__EXCERPTED PASSAGE__:

***

Well, tritype theory says she can be 146.


> not sure how am I supposed to "try you in supervision" ?


Just chat along. See where it goes. 


> which is why I think I am a Ne base and not Ni . But I'm not that sure about the rest. maybe I don't have a PoLR or I have many ^.^?


Well, you only have one PoLR.


----------



## flying anomaly (Feb 16, 2013)

LeaT said:


> Just chat along. See where it goes.


ok, is there a chat as well or only the forum? 




LeaT said:


> Well, you only have one PoLR.


that was a rhetorical question


----------



## Entropic (Jun 15, 2012)

flying anomaly said:


> ok, is there a chat as well or only the forum?


Can be in this thread if you wish. I already notice communication problems though that could be indicative of many things. 




> that was a rhetorical question


Ergo the above.


----------



## flying anomaly (Feb 16, 2013)

Well, I guess you could have assumed that I was serious and really didn't know since it's only words without non-verbal cues and stuff like that.


----------



## Entropic (Jun 15, 2012)

flying anomaly said:


> Well, I guess you could have assumed that I was serious and really didn't know since it's only words without non-verbal cues and stuff like that.

***

(Items drawn from a dataset)
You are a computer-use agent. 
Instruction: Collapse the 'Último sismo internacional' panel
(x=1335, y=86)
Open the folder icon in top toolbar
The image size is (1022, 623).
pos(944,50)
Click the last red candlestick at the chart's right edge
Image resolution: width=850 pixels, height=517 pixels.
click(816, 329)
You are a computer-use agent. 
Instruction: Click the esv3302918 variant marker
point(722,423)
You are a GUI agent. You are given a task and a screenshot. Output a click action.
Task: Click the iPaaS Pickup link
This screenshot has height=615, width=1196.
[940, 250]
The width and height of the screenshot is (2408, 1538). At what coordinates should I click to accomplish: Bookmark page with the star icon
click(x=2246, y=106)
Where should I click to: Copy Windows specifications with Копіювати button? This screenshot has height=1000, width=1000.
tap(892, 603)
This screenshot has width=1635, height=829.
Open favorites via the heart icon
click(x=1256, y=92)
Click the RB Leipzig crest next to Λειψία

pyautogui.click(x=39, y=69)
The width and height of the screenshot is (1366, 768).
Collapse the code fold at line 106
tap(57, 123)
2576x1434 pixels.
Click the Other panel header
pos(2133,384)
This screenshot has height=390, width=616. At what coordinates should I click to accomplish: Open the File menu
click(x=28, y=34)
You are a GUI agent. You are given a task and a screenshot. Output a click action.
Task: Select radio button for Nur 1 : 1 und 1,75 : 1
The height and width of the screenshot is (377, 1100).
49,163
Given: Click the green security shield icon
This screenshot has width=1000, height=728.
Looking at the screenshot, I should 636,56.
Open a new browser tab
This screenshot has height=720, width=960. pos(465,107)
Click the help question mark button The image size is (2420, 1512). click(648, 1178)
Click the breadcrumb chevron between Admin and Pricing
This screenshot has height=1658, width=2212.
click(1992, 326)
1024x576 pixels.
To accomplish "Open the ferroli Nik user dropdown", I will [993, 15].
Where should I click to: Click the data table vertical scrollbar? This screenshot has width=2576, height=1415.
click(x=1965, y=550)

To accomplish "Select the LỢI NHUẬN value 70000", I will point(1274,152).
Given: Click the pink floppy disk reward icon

***

__THE PROBLEM__: Transcribe word for word the part of the forum thread that starts at the words "Can be in this" and stops after the words "Ergo the above.".

__CORRECT RESPONSE__:
Can be in this thread if you wish. I already notice communication problems though that could be indicative of many things. 




> that was a rhetorical question


Ergo the above.